Task brief:
Retype each line below precisely and omit all images.

--

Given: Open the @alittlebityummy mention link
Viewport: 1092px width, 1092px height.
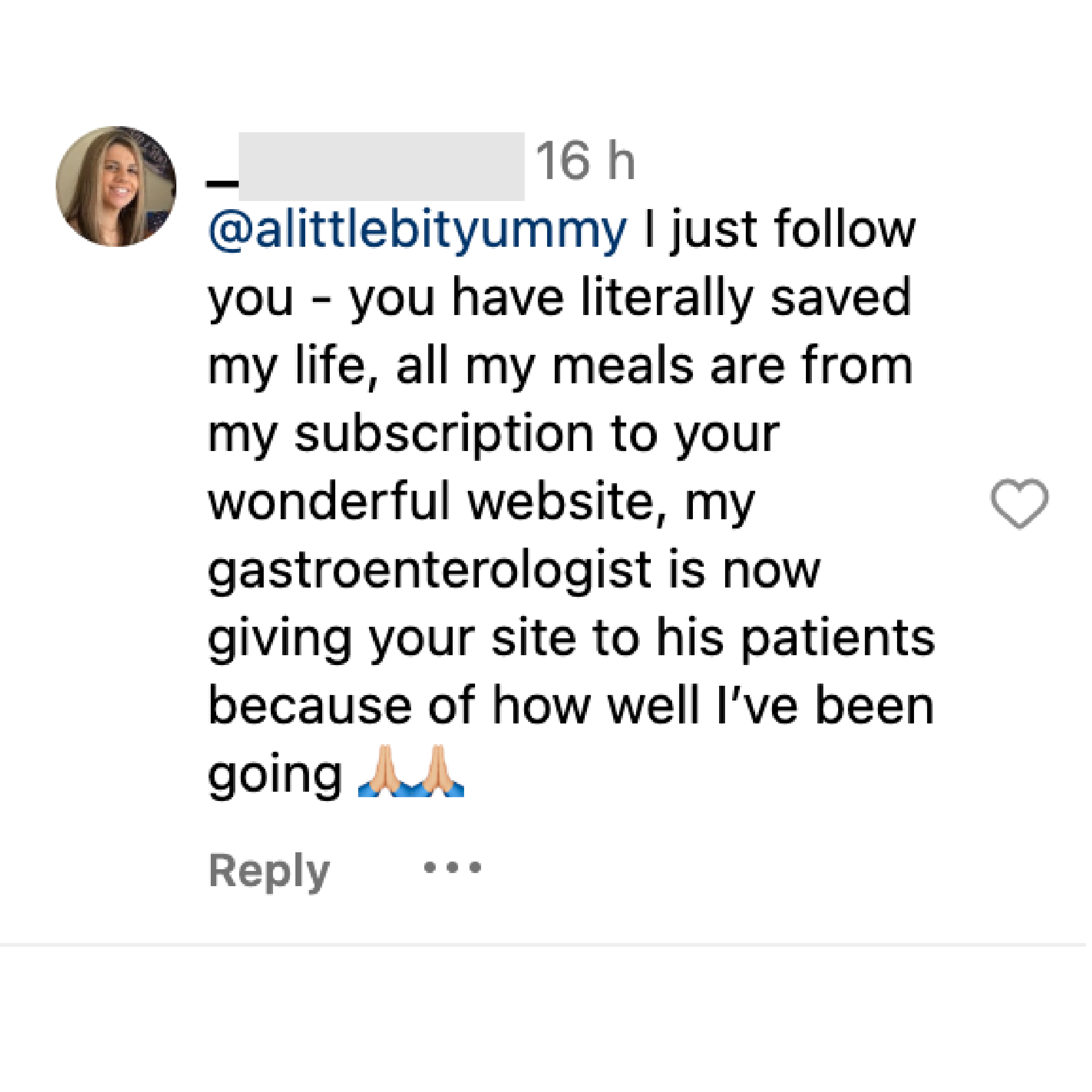Looking at the screenshot, I should pos(418,230).
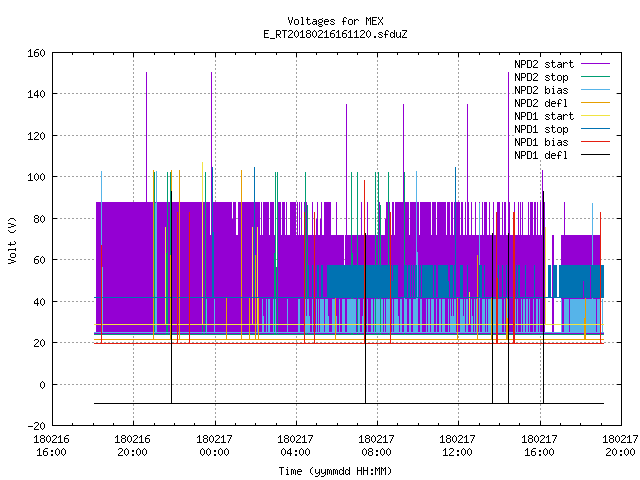
Task: Click the Time (yymmdd HH:MM) axis label
Action: click(x=335, y=471)
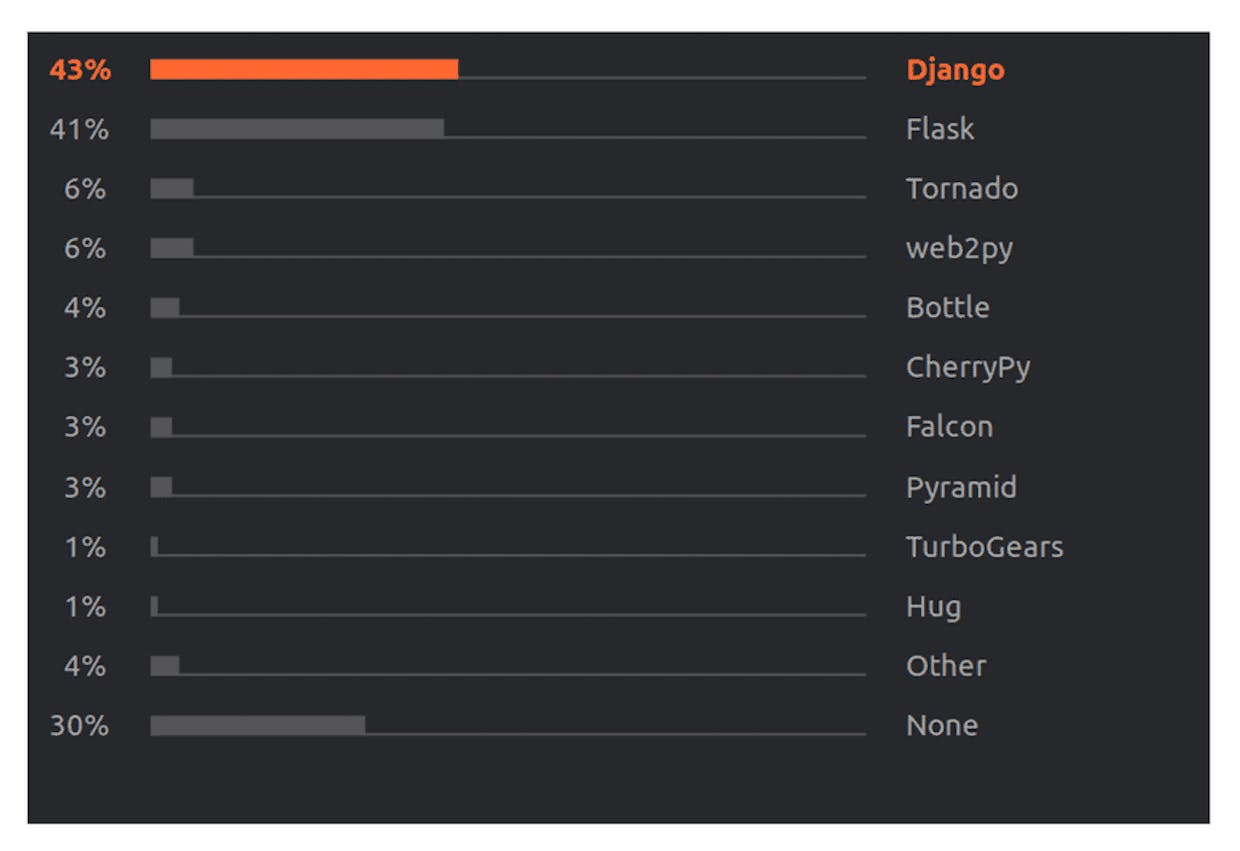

--

Answer to the exercise:
Given: Open the @alittlebityummy mention link
Viewport: 1092px width, 1092px height.
Looking at the screenshot, I should pos(418,230).
Task: Click the Time (yymmdd HH:MM) axis label
Action: click(x=335, y=471)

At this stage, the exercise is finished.